▸ **PAGE TEXT**
-=-=-=-=-

Rosario Riggio was an ex-convict and racketeer who was paroled in May of
 1934 after serving a ten year sentence in the Atlanta penitentiary for 
counterfeiting. Back in New York he opened a grocery store supposedly as
 a front for illegal activities.
     Although they claimed he was a 
racketeer, police refused to say what racket he was involved in. His 
brother Joseph had been involved in the ice racket prior to being 
killed, possibly a victim in the Castellemmarese War, on March 19, 
1930.
      Police said that fearing for his life, Riggio, who also 
feared violating his parole, took to using twenty-six year old Alfred 
Seru as a "gun-toter". It was Seru's job to be near his boss and supply 
him with a gun should the need arise. On January 31, an adversary of 
Riggio's dropped into the grocery store and Seru fired on him but 
unfortunately killed a young woman who was in the store shopping and was
 then hauled off to jail leaving his boss defenseless.

-=-=-=-=-

▸ **WRITTEN PROBLEM 1**
Turn the records in Block 1 into a Markdown table with the columns "Row" and "Line". Number each row and leave out the blank lines.

-=-=-=-=-

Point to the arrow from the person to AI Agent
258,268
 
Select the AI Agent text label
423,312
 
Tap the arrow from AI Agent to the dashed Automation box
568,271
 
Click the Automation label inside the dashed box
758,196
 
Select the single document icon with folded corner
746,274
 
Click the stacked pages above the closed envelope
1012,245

-=-=-=-=-

▸ **WRITTEN PROBLEM 2**
Reproduce the passage of the text about Rosario Riggio from "Police said that" up to and including "his boss defenseless.", substituting "corner shop" for "grocery store".

▸ **EXERCISE SOLUTION 1**
| Row | Line |
|---|---|
| 1 | Point to the arrow from the person to AI Agent |
| 2 | 258,268 |
| 3 | Select the AI Agent text label |
| 4 | 423,312 |
| 5 | Tap the arrow from AI Agent to the dashed Automation box |
| 6 | 568,271 |
| 7 | Click the Automation label inside the dashed box |
| 8 | 758,196 |
| 9 | Select the single document icon with folded corner |
| 10 | 746,274 |
| 11 | Click the stacked pages above the closed envelope |
| 12 | 1012,245 |

▸ **EXERCISE SOLUTION 2**
Police said that fearing for his life, Riggio, who also 
feared violating his parole, took to using twenty-six year old Alfred 
Seru as a "gun-toter". It was Seru's job to be near his boss and supply 
him with a gun should the need arise. On January 31, an adversary of 
Riggio's dropped into the corner shop and Seru fired on him but 
unfortunately killed a young woman who was in the store shopping and was
 then hauled off to jail leaving his boss defenseless.